General Motors is pulling out all the stops to fix over two million ignition switches, but how does a large company go about doing that, especially when they don’t directly control the means of production?
FastLane, a blog run by General Motors, lays it out for you in one nice infographic.
The first step is getting the parts to fix the vehicle. GM’s supplier, Delphi, has increased production and also has found new suppliers for some of the ignition switch components. Production is running seven days a week through October, plus new equipment is being bought so that two more production lines will be up by summer. By October, enough repair parts will be built to fix the majority of the vehicles affected by the recall.
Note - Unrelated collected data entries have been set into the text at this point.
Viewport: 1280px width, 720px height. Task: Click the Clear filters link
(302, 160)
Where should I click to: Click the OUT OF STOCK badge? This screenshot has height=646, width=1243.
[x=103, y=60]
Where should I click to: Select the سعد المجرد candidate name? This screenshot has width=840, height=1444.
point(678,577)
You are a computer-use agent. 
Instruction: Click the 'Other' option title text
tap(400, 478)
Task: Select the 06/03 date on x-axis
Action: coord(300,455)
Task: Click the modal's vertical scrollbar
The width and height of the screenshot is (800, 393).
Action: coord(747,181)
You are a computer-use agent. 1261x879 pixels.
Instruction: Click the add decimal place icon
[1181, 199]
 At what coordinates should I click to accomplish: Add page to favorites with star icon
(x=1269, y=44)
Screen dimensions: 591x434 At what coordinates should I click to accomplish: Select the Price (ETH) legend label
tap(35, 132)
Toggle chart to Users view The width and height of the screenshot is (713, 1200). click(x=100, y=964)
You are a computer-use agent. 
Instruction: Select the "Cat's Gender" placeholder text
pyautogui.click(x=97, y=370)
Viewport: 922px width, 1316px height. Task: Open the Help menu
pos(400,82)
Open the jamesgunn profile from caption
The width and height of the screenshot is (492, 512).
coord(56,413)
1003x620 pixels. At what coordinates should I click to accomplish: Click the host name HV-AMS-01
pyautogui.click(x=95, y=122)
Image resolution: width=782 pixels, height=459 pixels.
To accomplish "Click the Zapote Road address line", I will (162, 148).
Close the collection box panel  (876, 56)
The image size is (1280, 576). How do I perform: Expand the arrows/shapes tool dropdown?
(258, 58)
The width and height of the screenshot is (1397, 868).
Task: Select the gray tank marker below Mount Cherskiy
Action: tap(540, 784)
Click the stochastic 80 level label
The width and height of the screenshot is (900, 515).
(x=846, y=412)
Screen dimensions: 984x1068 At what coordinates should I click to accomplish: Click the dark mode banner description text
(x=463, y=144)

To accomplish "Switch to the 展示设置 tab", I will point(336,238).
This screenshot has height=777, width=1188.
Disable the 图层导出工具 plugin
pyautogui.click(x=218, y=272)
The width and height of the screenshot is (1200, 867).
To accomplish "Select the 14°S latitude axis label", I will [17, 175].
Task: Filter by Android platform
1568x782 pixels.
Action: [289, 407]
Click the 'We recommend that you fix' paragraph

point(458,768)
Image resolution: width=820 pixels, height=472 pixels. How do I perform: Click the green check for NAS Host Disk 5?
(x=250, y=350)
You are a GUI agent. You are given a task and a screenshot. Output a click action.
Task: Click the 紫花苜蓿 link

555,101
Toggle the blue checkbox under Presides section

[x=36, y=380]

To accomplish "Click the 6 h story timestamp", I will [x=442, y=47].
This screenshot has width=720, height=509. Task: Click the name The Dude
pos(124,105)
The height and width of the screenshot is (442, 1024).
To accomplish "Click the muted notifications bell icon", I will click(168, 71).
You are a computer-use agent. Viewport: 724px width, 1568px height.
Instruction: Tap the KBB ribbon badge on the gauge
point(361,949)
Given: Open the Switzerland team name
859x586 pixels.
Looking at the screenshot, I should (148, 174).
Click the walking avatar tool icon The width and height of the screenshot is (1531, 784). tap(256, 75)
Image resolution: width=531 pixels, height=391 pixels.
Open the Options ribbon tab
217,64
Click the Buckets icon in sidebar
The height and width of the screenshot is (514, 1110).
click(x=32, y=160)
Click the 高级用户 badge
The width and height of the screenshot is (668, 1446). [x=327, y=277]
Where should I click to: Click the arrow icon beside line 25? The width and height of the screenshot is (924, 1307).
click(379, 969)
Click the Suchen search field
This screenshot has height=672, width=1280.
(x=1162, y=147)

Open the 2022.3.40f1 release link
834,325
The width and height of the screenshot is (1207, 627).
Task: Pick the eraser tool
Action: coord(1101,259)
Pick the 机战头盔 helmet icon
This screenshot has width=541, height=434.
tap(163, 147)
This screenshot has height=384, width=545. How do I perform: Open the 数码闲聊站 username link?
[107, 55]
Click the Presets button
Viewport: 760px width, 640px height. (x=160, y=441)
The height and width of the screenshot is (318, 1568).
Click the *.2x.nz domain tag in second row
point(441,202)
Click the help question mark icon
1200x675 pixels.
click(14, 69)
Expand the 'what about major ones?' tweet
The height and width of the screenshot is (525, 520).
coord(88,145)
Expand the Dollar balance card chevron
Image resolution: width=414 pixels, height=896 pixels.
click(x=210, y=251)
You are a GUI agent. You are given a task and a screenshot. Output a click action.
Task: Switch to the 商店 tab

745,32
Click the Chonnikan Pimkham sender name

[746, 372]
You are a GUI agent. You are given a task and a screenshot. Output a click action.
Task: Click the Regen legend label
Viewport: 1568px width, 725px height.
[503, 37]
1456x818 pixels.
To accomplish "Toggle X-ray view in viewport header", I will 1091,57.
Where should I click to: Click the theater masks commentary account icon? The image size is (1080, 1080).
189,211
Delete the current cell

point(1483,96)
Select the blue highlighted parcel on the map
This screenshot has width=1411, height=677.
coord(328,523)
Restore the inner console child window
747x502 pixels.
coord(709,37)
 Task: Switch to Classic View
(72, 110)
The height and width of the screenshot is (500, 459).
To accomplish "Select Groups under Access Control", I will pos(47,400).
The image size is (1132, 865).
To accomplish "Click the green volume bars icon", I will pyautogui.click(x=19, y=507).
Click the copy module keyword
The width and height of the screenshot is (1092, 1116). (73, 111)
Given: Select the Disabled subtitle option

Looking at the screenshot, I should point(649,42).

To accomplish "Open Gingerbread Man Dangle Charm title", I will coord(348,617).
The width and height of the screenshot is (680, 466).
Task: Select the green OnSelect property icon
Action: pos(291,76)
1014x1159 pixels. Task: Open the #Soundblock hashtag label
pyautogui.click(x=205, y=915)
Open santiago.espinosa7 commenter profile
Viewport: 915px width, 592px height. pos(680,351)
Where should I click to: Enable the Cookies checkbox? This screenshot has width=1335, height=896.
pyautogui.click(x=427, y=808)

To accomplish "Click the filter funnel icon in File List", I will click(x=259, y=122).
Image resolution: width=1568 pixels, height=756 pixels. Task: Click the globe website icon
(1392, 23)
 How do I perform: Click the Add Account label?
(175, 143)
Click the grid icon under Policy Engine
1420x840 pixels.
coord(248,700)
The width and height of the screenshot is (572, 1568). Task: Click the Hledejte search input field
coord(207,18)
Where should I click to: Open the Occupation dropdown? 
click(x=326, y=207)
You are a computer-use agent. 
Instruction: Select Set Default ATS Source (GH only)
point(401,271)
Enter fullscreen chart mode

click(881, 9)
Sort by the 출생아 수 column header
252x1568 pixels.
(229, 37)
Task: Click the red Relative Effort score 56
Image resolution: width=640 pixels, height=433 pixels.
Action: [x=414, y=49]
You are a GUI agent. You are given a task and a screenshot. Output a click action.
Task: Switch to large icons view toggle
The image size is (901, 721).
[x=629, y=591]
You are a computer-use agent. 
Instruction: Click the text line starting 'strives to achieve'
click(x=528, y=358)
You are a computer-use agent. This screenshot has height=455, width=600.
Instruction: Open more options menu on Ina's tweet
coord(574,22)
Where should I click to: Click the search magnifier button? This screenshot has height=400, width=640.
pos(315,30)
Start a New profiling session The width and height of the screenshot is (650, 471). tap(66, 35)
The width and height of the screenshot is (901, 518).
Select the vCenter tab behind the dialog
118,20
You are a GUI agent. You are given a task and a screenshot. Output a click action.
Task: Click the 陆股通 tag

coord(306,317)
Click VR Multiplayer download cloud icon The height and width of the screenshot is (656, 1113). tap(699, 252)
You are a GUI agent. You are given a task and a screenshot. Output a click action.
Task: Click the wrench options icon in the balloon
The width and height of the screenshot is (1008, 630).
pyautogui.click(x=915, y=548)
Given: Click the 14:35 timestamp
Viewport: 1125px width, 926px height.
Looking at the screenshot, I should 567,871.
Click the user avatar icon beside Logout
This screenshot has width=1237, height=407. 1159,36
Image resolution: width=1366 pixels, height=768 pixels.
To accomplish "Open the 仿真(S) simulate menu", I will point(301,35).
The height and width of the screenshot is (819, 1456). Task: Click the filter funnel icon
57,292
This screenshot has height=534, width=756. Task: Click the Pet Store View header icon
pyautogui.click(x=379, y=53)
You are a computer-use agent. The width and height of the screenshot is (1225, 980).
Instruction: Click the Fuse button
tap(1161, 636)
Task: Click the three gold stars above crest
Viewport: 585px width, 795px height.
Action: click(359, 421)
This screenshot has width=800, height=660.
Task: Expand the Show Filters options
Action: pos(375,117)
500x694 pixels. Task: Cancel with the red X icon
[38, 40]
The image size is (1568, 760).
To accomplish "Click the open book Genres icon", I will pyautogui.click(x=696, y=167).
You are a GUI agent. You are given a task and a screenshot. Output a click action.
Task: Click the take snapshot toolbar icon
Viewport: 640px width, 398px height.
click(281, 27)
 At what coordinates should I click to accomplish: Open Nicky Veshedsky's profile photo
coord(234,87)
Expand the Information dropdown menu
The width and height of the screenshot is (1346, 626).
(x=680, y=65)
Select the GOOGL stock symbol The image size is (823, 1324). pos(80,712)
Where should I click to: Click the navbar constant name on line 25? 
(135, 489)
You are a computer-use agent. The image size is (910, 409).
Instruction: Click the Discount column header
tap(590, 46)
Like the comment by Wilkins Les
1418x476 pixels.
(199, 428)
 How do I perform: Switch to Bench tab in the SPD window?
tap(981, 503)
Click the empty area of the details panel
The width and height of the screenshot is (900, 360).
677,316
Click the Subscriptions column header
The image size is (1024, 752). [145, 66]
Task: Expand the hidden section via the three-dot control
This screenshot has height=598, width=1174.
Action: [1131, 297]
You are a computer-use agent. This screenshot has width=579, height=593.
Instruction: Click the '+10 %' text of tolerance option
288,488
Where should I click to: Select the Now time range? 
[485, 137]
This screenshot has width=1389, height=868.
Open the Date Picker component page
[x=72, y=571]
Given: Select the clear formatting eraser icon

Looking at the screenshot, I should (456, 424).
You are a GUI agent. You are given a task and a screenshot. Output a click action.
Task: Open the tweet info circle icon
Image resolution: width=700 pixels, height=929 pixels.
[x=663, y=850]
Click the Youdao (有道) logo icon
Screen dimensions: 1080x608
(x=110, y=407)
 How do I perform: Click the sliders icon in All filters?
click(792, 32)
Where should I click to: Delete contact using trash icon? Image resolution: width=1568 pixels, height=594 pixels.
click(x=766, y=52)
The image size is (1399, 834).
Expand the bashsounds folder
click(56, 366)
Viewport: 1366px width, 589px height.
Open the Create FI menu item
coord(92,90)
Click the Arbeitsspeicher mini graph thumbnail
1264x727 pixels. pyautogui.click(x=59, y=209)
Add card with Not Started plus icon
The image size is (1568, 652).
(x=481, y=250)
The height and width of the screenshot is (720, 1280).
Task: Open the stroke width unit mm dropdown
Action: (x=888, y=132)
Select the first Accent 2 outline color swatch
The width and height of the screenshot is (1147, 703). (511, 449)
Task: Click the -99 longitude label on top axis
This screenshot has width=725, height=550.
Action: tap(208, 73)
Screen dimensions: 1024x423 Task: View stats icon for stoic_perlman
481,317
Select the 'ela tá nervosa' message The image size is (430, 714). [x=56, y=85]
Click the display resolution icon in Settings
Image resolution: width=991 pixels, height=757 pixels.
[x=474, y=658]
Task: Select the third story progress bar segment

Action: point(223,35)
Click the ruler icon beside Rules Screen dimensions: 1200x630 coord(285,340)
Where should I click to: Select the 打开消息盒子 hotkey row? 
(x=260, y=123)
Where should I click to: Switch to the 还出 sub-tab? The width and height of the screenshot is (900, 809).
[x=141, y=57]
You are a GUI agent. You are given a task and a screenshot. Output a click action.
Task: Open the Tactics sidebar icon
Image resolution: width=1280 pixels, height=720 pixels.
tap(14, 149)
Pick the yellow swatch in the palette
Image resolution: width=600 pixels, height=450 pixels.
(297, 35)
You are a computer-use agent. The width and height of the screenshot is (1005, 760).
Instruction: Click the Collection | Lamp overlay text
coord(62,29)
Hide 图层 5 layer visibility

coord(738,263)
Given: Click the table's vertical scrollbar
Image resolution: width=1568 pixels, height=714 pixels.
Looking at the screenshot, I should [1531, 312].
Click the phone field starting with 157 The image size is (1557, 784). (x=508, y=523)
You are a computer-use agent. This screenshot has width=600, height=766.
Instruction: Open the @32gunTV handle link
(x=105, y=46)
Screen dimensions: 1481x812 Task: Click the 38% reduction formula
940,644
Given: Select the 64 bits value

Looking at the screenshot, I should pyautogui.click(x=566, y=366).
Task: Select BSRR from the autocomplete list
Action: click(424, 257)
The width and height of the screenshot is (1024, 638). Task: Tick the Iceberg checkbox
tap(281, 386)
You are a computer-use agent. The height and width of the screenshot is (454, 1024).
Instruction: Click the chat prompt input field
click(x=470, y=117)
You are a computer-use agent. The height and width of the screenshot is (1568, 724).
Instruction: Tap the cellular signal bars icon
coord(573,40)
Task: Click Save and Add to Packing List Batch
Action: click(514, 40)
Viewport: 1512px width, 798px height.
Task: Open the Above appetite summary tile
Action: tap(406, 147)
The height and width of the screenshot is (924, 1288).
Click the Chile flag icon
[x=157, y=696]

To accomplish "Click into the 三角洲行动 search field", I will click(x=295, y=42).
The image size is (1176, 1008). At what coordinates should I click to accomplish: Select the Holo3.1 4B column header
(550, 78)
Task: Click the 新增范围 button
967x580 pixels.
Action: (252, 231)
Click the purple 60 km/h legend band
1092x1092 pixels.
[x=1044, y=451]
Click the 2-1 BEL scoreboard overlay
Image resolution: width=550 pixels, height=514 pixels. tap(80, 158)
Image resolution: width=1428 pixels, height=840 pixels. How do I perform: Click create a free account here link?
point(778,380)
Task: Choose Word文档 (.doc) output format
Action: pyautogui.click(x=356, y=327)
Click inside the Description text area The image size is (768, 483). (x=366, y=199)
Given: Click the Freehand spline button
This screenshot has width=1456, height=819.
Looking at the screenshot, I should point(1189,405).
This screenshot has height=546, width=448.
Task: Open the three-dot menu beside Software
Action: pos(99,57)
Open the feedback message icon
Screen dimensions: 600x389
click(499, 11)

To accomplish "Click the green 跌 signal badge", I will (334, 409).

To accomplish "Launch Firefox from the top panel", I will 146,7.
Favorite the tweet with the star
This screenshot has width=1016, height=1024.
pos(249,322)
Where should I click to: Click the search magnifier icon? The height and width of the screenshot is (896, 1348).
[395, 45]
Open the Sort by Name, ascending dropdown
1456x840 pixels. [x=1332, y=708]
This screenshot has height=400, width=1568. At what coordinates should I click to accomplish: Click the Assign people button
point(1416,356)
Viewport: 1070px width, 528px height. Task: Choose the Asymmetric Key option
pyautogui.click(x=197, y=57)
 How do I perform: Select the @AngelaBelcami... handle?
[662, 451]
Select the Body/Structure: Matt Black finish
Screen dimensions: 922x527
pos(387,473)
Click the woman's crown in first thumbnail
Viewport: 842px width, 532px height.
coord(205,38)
General Motors also wants to impact affected owners as little as possible, so every fix can be done with one visit. On most vehicles, only three parts will need to be replaced: ignition switch, cylinder, and key. Affected customers have already received a letter from GM, or should receive one soon, that instructs how to get their vehicle repaired. Until then, GM reminds owners to:
- Remove all items from their key rings, leaving only the vehicle key. If there is a key fob, it also should be removed from the key ring.
- Owners of manual transmission vehicles should be sure the ignition is in the “Off” position and set the transmission shifter to reverse gear with the parking brake set before removing the key.
- Owners of vehicles with automatic transmission should be sure the vehicle is in “Park” and set the parking brake before removing the key.
- And as always, please remember to wear your seat belt.